Из отворенных дверей столбом валит пар. Нехотя, почесываясь, потягиваясь, выходят невыспавшиеся, не успевшие отдохнуть люди; некоторые на ходу надевают свое рванье, другие торопятся прожевать хлеб.
Не чувствуется обычной свежести, бодрости трудового, рабочего утра.
Люди становятся шеренгами: плотники – к плотникам, чернорабочие – к чернорабочим.
Надзиратели по спискам выкликают фамилии.
Партия кандальных, идущих на работу
– Здесь!.. Есть!.. – на все тоны слышатся с разных концов двора голоса, то заспанные, то мрачные, то угрюмые.
– Мохаммет-Бек-Искандер-Али-Оглы! – запинаясь читает надзиратель. – Ишь, черт, какой длинный.

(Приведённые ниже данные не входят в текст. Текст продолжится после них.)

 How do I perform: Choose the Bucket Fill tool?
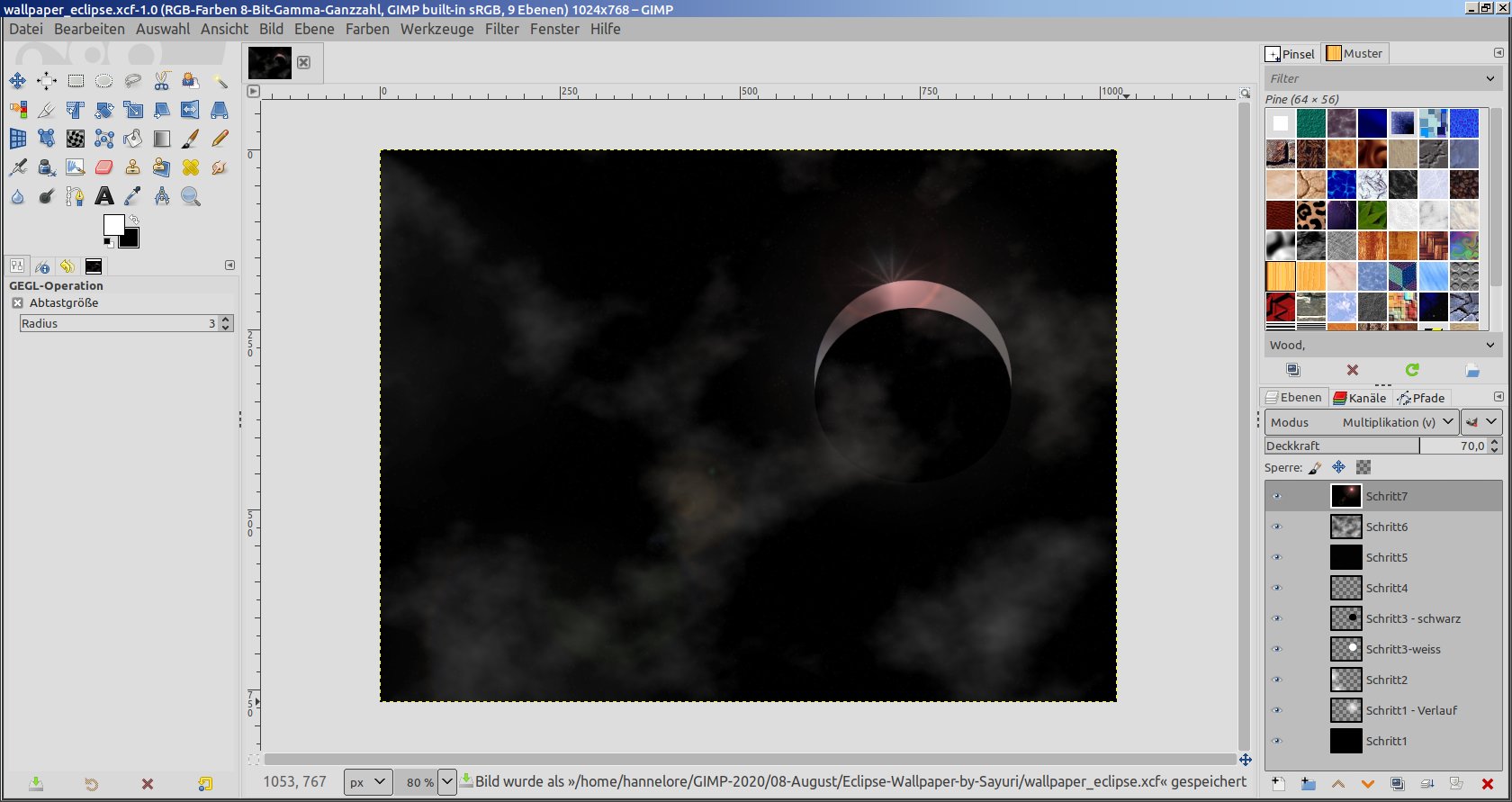133,139
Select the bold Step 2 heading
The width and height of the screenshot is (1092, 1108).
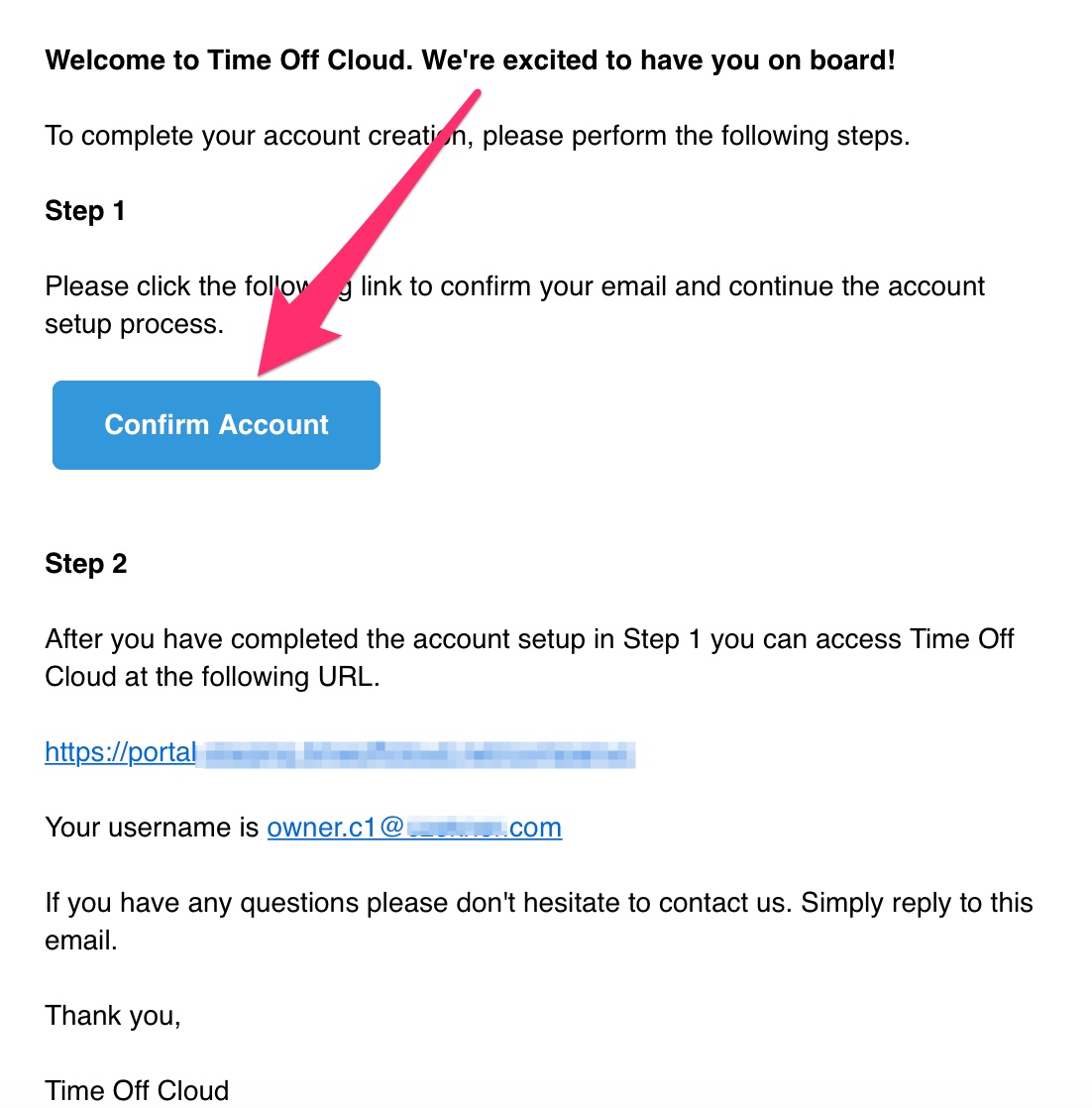86,564
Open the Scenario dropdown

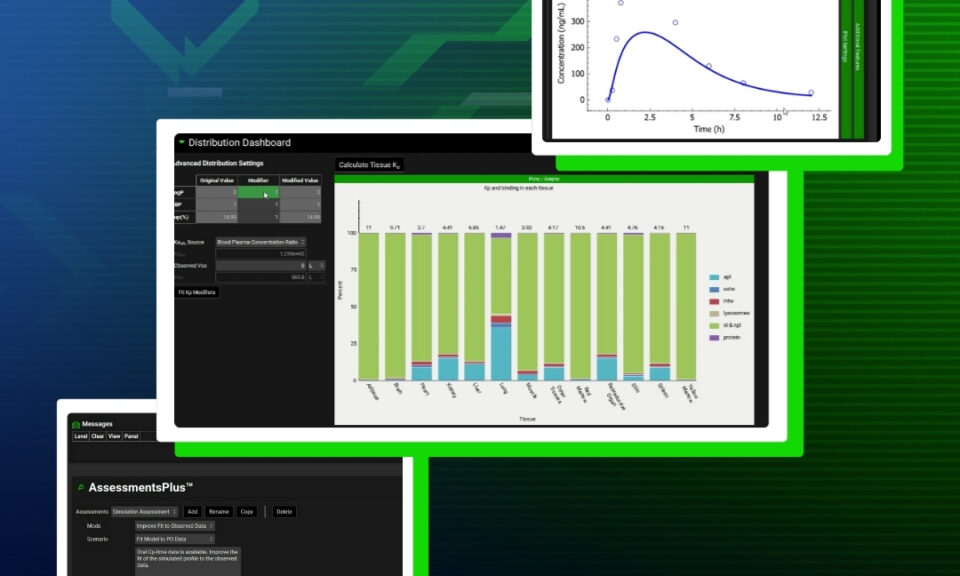[x=175, y=538]
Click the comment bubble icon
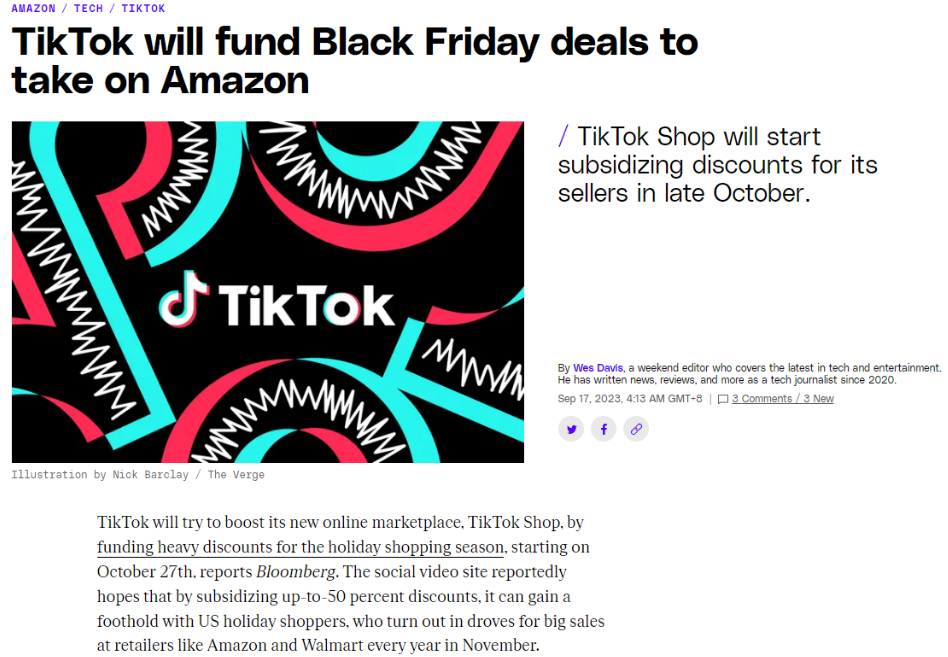This screenshot has width=948, height=657. (x=722, y=399)
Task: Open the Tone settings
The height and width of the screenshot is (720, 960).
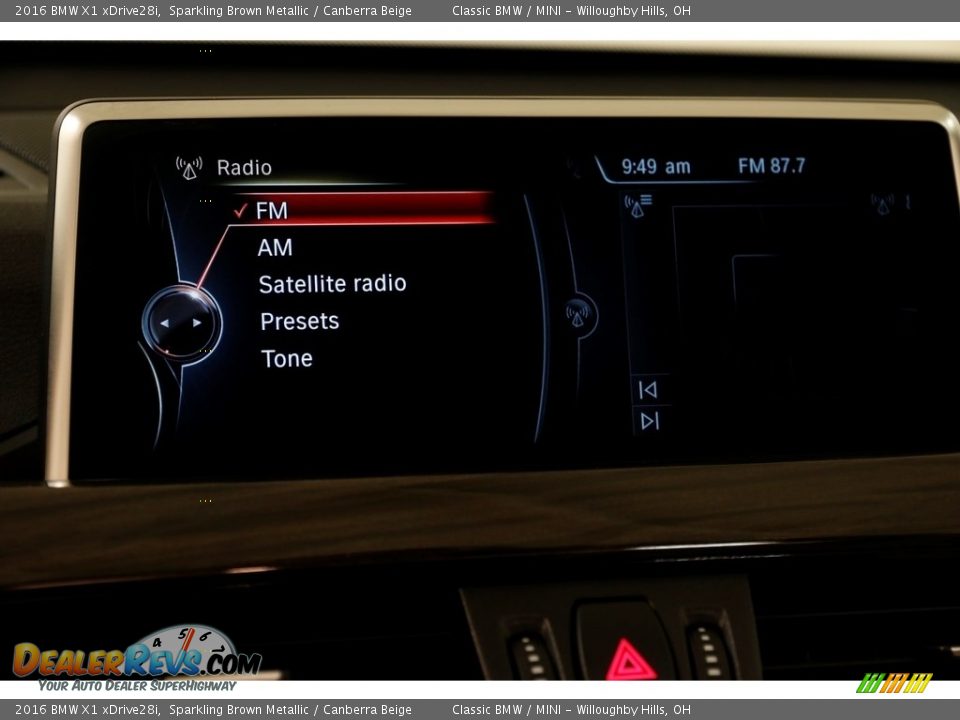Action: [x=287, y=358]
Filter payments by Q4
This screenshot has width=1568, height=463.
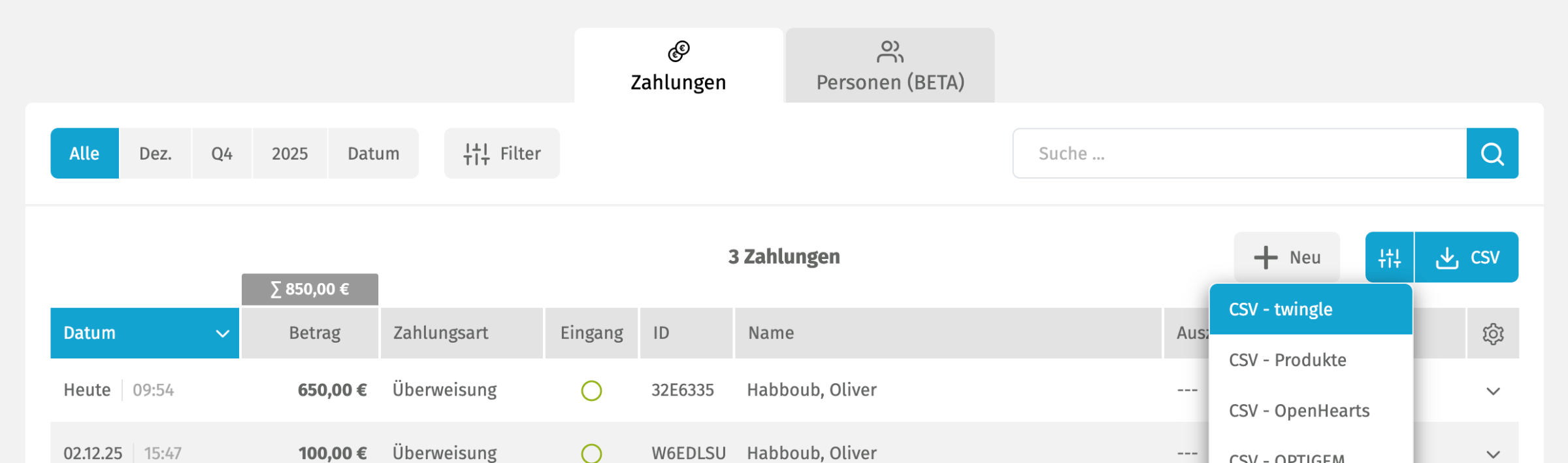(221, 154)
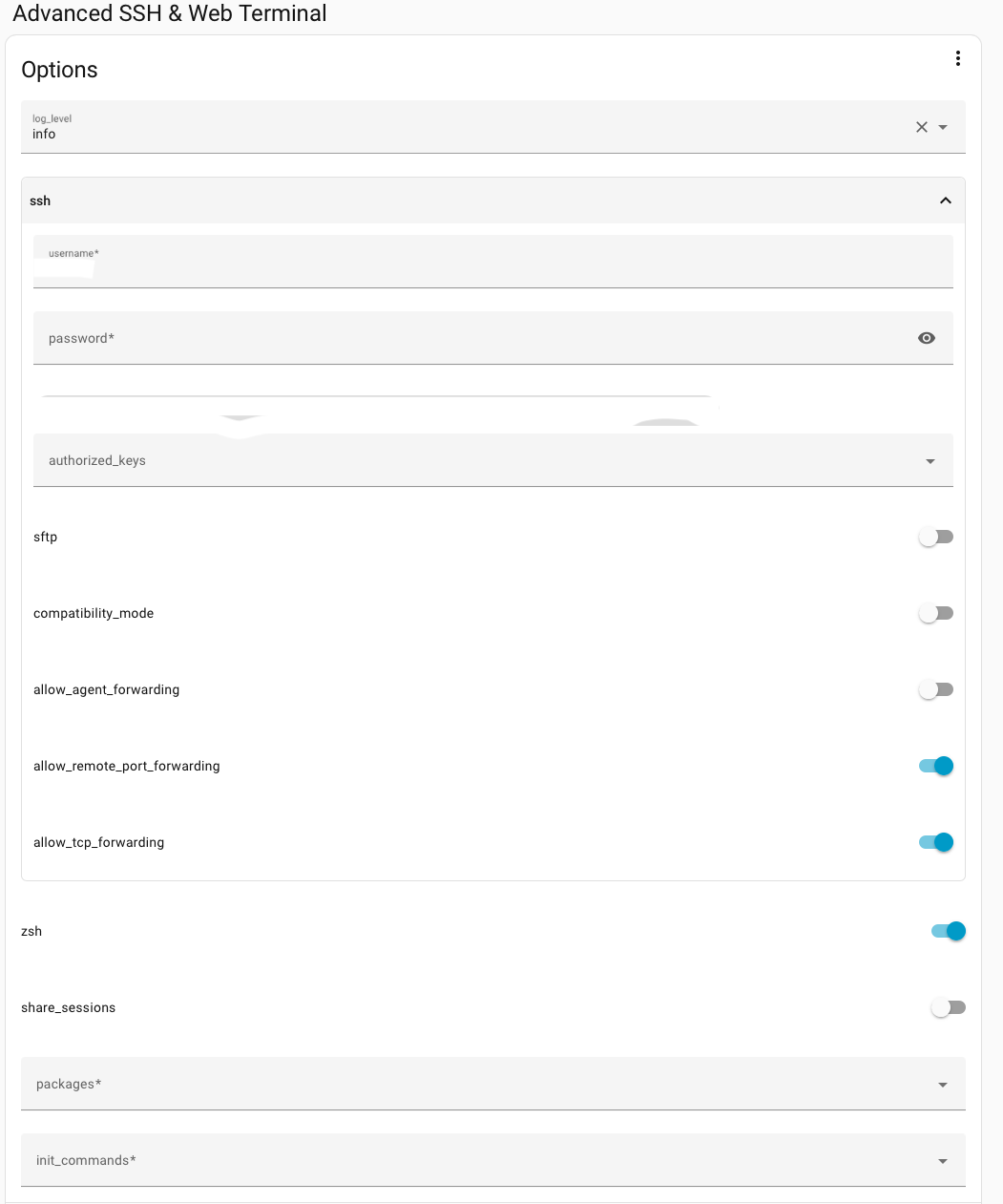The height and width of the screenshot is (1204, 1003).
Task: Expand the authorized_keys dropdown
Action: (930, 461)
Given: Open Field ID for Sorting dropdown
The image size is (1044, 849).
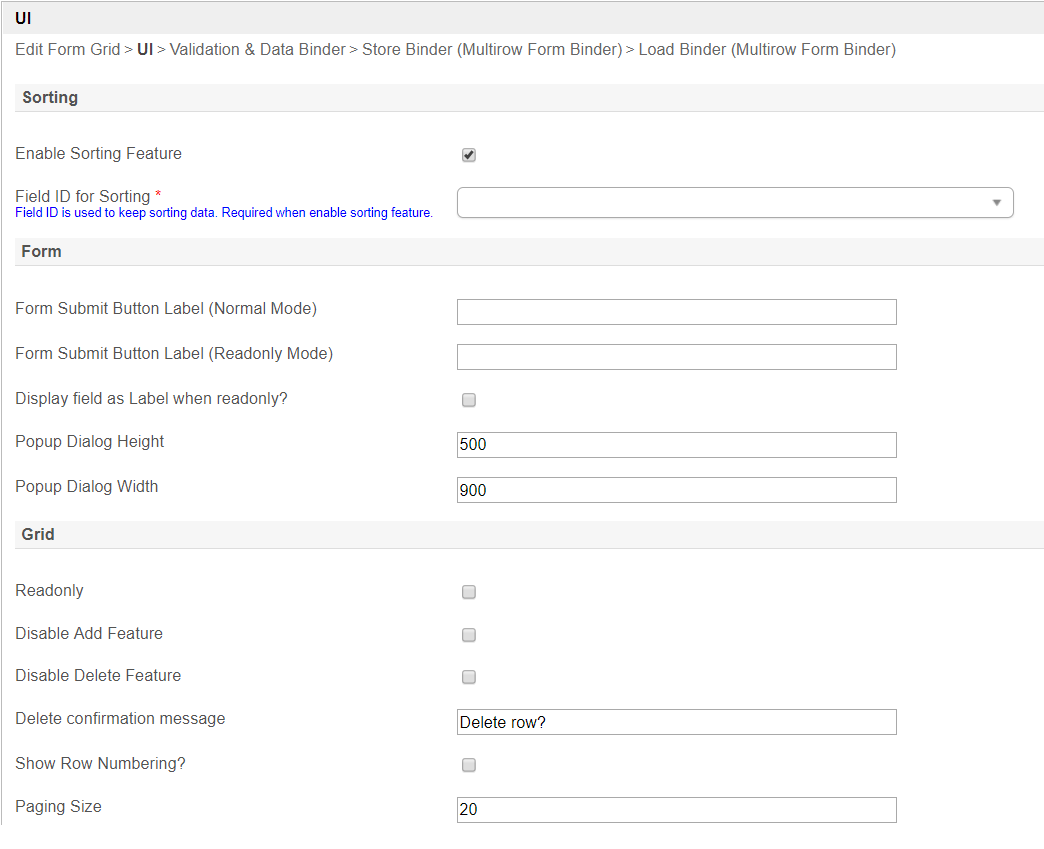Looking at the screenshot, I should pos(735,203).
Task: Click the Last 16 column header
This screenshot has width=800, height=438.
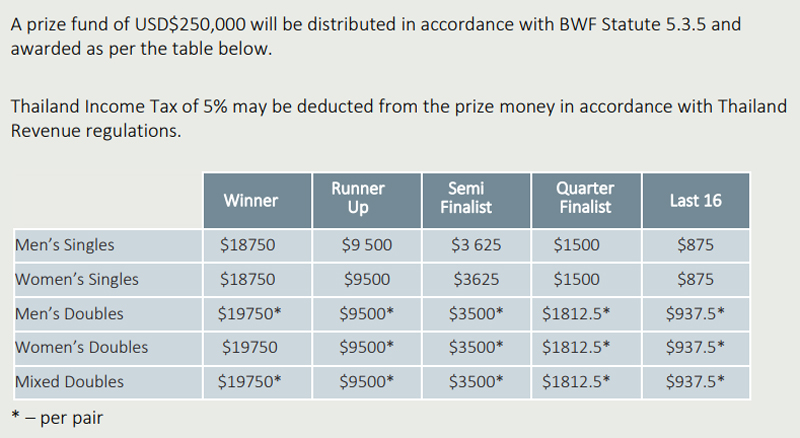Action: tap(695, 200)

– Иди, что ли, дьявол! Малайка[4], тебя зовут! – толкают каторжные кавказца, за три года каторги все еще не привыкшего узнавать своего громкого имени в безбожно исковерканной передаче надзирателя.
Над всем этим царит кашель, хриплый, затяжной, типичный катаральный кашель. Многих прохватывает на морозце «цыганский пот»[5]. Дрожат, еле попадают зуб на зуб. Ждут не дождутся, когда крикнут «Пошел!».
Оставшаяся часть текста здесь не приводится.